I ricercatori partono dall’analisi di un fattore fondamentale per determinare la resilienza agli incendi di boschi, foreste e praterie: la capacità delle piante di ricrescere dopo un incendio. Quanto più la risposta delle piante è “forte”, infatti, tanto più le foreste saranno resilienti: tuttavia, il cambiamento climatico in atto potrebbe avere un impatto significativo su queste dinamiche.
“Gli incendi boschivi -che specie in estate devastano vaste porzioni di territorio- sono, in realtà, fenomeni che hanno giocato un ruolo fondamentale nell’evoluzione delle piante, in oltre 400 milioni di anni”, spiega Mara Baudena, ricercatrice del Cnr-Isac e autrice senior del lavoro. “Alcune piante hanno sviluppato particolari adattamenti che permettono loro di sussistere in ambienti incendiabili e di approfittare degli incendi per proliferare. Per esempio, i lecci mediterranei – e come loro anche molte altre specie di alberi- possono ricrescere dalle loro radici dopo la combustione totale del fusto; le pigne di alcuni pini si aprono soltanto dopo un incendio, stimolate dalla combustione. Tutte queste caratteristiche, che una pianta può o meno possedere, regolano la sua risposta agli incendi. In passato diversi tipi di risposta hanno permesso alle piante di sopravvivere al fuoco, ma le regole del gioco stanno cambiando per via del cambiamento climatico”.

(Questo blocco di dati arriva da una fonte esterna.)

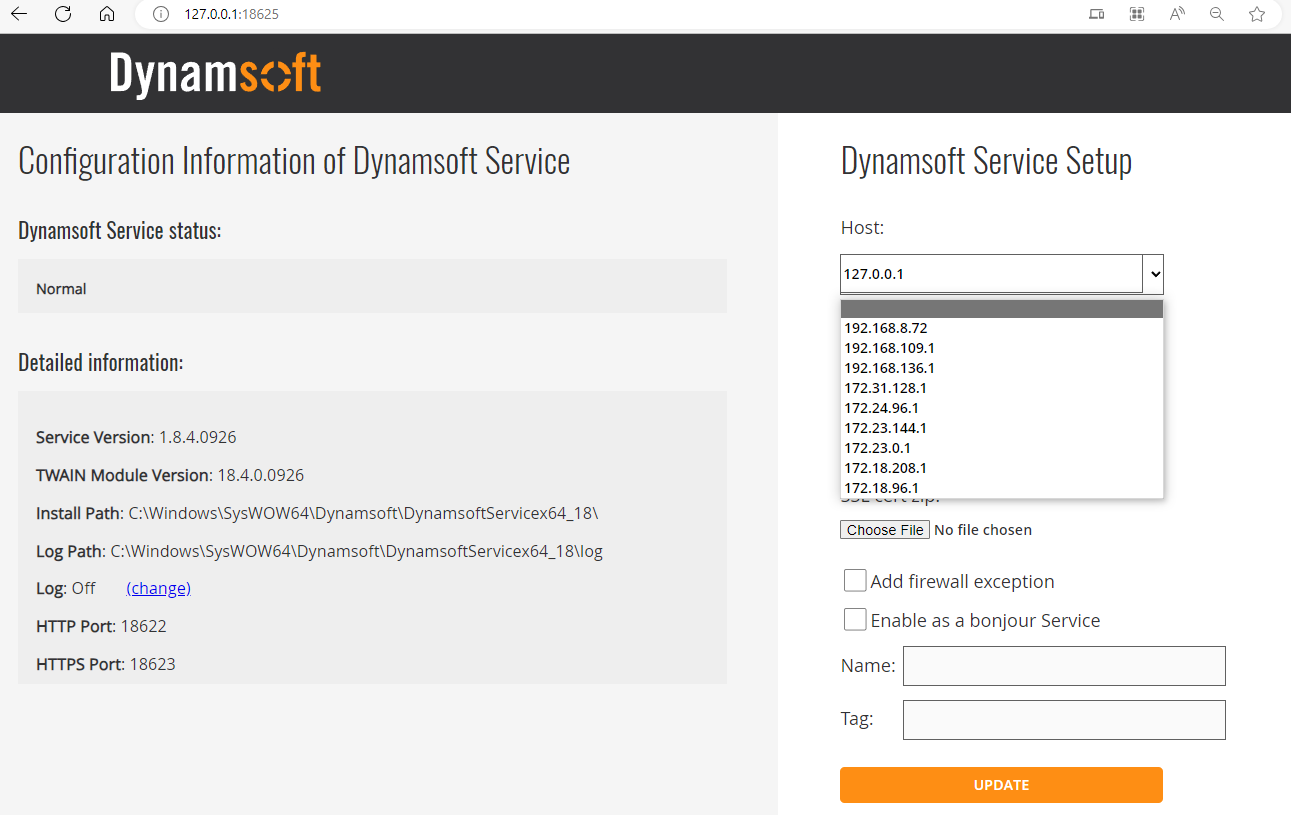Pick 172.18.96.1 host option

[881, 488]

Nello studio è stato sviluppato un modello matematico che ha permesso di riprodurre le interazioni fondamentali tra piante ed incendi in diverse aree del mondo: “Le simulazioni fatte con questo modello hanno mostrato che la resilienza delle foreste boreali, mediterranee e tropicali dipende dalla capacità delle piante dominanti di rispondere agli incendi. Se queste possiedono scarse capacità di risposta all’incendio, come nel caso delle foreste pluviali, anche un solo incendio potrebbe essere sufficiente per prevenire la ricrescita di questi alberi, portando ad un cambiamento radicale dell’ecosistema. Viceversa, quando la risposta agli incendi della pianta dominante è forte, come nelle nostre leccete mediterranee, le foreste sono molto resilienti: una caratteristica, questa, oggi messa a dura prova dagli stravolgimenti climatici, che rendono la capacità di risposta meno efficiente”, continua Marta Magnani ricercatrice del Cnr-Igg e prima autrice del lavoro.
La ricerca ha implicazioni pratiche per quanto attiene alla gestione delle foreste: secondo gli autori, infatti, tenere conto della capacità di risposta agli incendi degli alberi diventa particolarmente strategico per scegliere le specie più adatte ai rimboschimenti: l’albero “giusto” può garantire la ripresa dell’ecosistema anche in relazione ai sempre più frequenti incendi del nostro Paese.
Lo studio, inoltre, indaga anche le relazioni tra incendi e biodiversità osservando che, in alcuni ecosistemi come le savane africane, gli incendi possono addirittura avere ricadute positive sulla biodiversità, perché favoriscono il ricambio e la diversificazione della vegetazione. Questo studio fornisce un tassello fondamentale per la comprensione delle relazioni che esistono tra incendi e biodiversità, argomento di uno dei tavoli di lavoro avviato nel contesto del centro nazionale per la biodiversità, un progetto del piano nazionale di ripresa e resilienza (Pnrr).